Gregory Dehmer, MD, president of SCAI, said, "More frequently, patients treated by interventional cardiologists have heart attacks or another serious problem called unstable angina. The COURAGE study did not evaluate this type of patient." He noted also that the investigators acknowledged that PCI "is the best therapy for patients suffering heart attack."

Dehmer urged putting the trial in a larger perspective.

"We are concerned that many seem to be interpreting this study as part of a huge battle among cardiologists that will shift therapy in a dramatic way, but I don't really see it shaping up that way. Although PCI is life-saving in the setting of a heart attack, it has never been promoted in any of the national treatment guidelines as saving lives or preventing heart attacks in patients with chronic stable angina. Although it is tempting to pick apart the COURAGE trial for its flaws, and there are some, doing so would remove the focus from how the results can best be used to improve patient care."

SCAI also positioned COURAGE as demonstrating the overall improved treatment of coronary artery disease.

Lawrence Biegelsen, device analyst for Prudential Financial (New York), in a report projected only a "modest negative impact" on stent use as fall-out from the trial "because stents provide some symptom benefit and there are financial incentives for stenting."

In another study dealing with stenting:

Researchers at Miami Children's Hospital (Miami, Florida) reported on the use of stents to treat infants with congenital heart disease and concluded that "balloon extendable stent [BES] implantation in infants is safe and effective."

They said the devices "can be enlarged through serial re-dilation to keep pace" with the child's growth. The authors recommended use of stents with "adult diameter potential who do not require later surgery and that for those who will require follow-on surgery, smaller stents can be used effectively and removed or ligated safely at a later date, if needed."

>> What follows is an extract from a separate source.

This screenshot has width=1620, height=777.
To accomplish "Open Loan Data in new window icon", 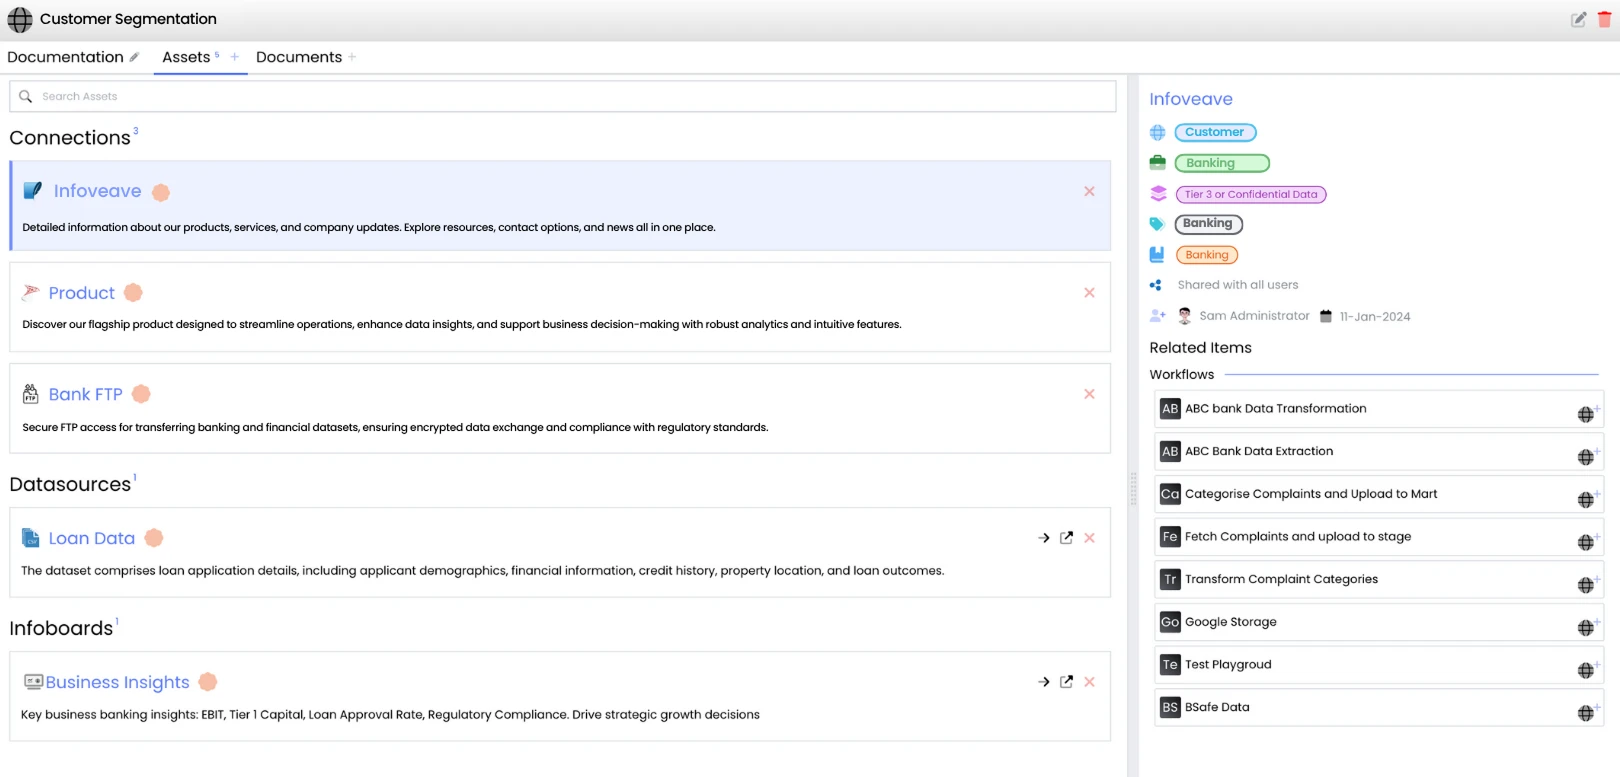I will click(1066, 538).
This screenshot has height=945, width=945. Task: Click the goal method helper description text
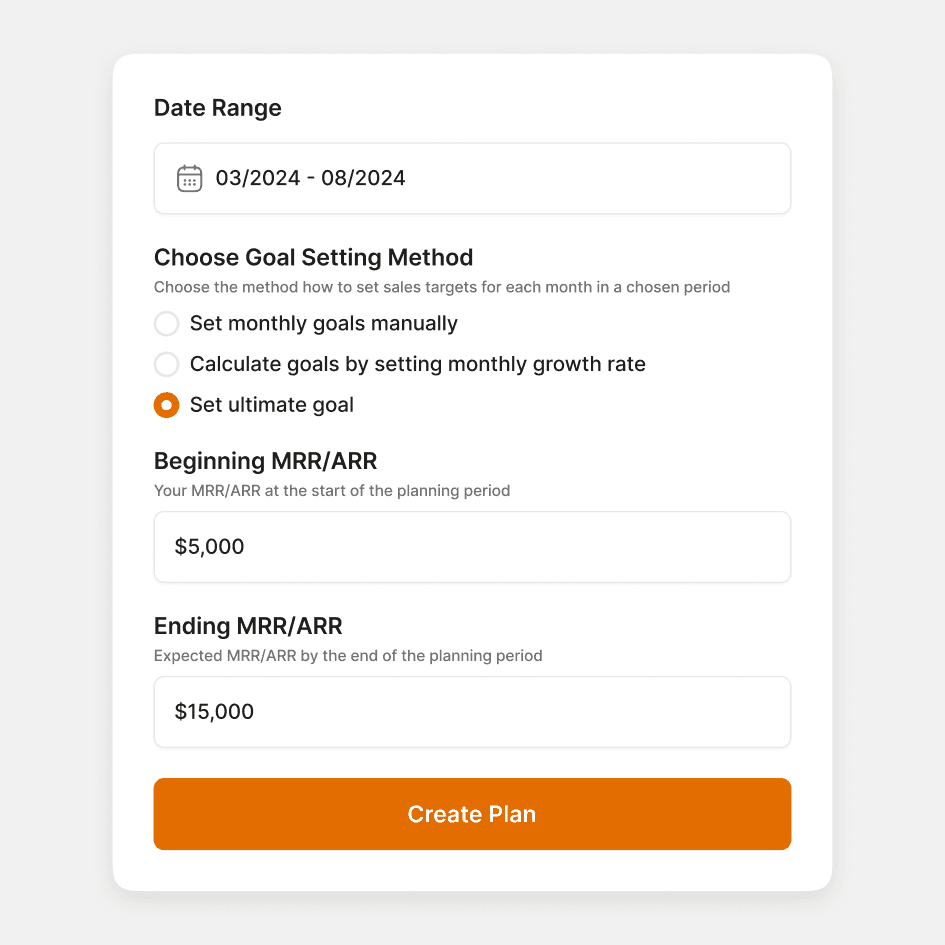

The authors noted that the BES strategy had been used previously but that there has been, so far, a lack of long-term follow-up data.

Overall, 33 BES procedures were attempted in 27 patients, with the study group finally consisting of 22 patients with 26 BES implants. At the latest follow-up 21 patients were alive, with one mortality, a "late unrelated death 51 months after implantation," according to the study abstract.